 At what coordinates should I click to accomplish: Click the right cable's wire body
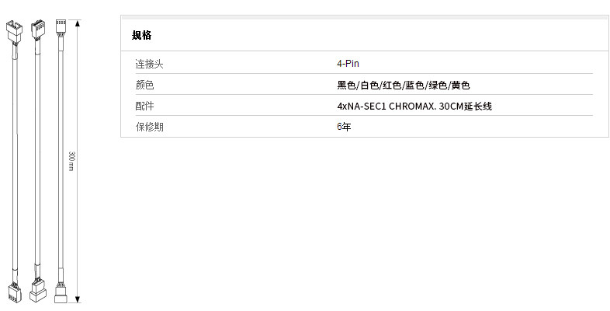tap(60, 156)
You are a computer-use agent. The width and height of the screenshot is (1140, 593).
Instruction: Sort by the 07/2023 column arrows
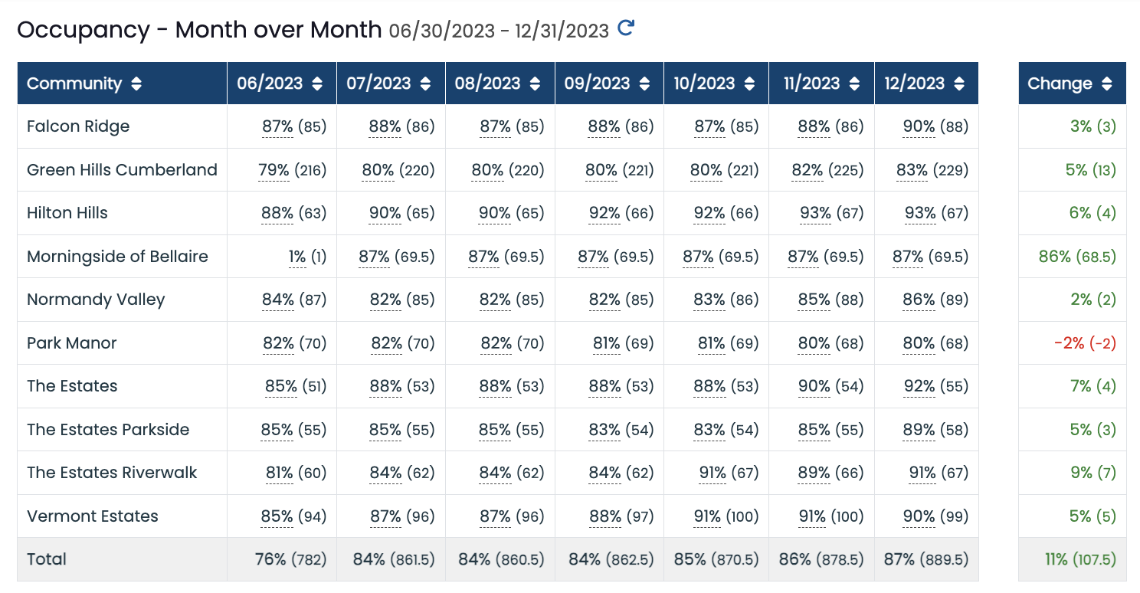(x=426, y=84)
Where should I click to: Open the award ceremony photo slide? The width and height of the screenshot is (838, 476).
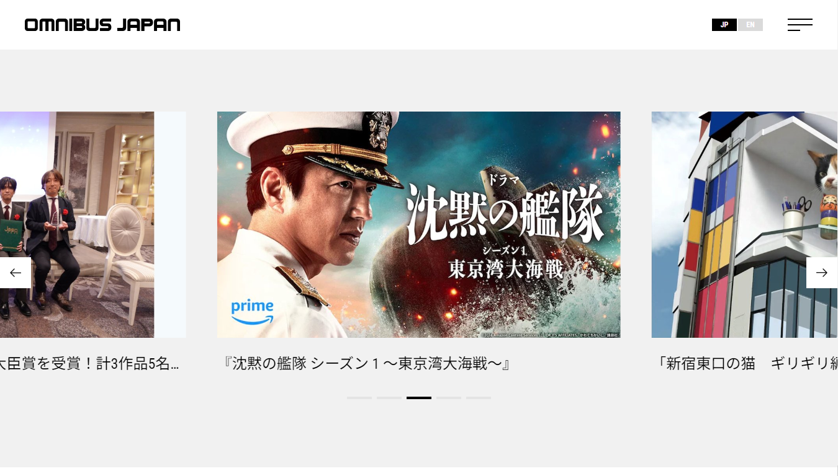coord(93,224)
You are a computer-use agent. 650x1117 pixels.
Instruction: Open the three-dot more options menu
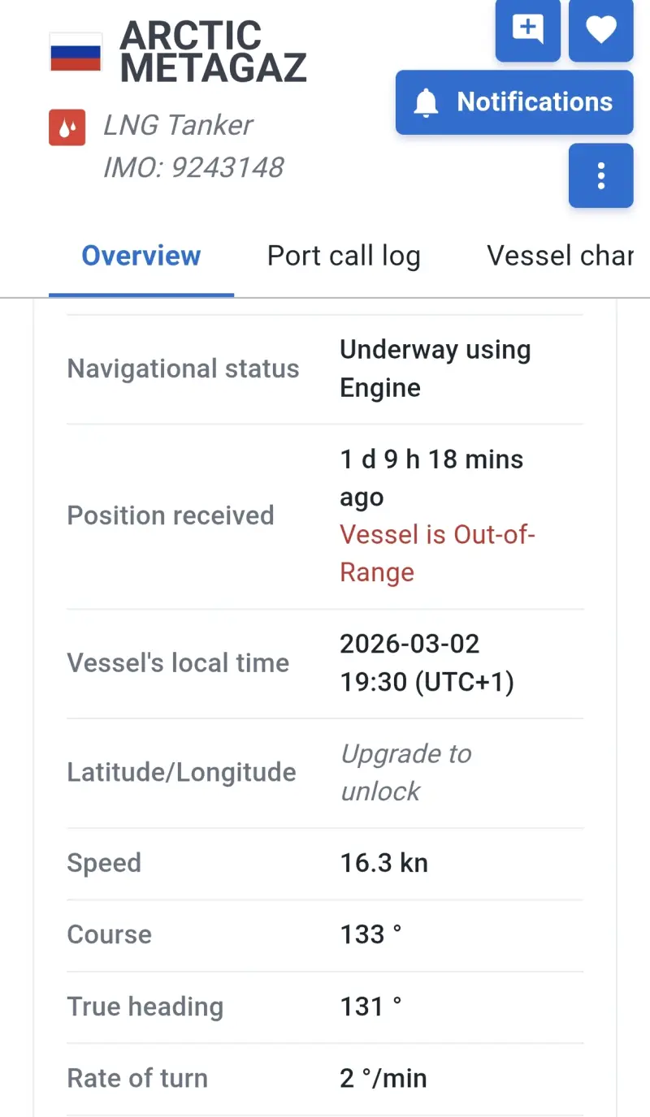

+ + + + +

**EXERCISE INSTRUCTIONS:** Every line of the listing that holds "computer" should be found and copied.

**ANSWER AREA:**
You are a computer-use agent. The width and height of the screenshot is (1140, 593).
You are a computer-use agent. 650x1117 pixels.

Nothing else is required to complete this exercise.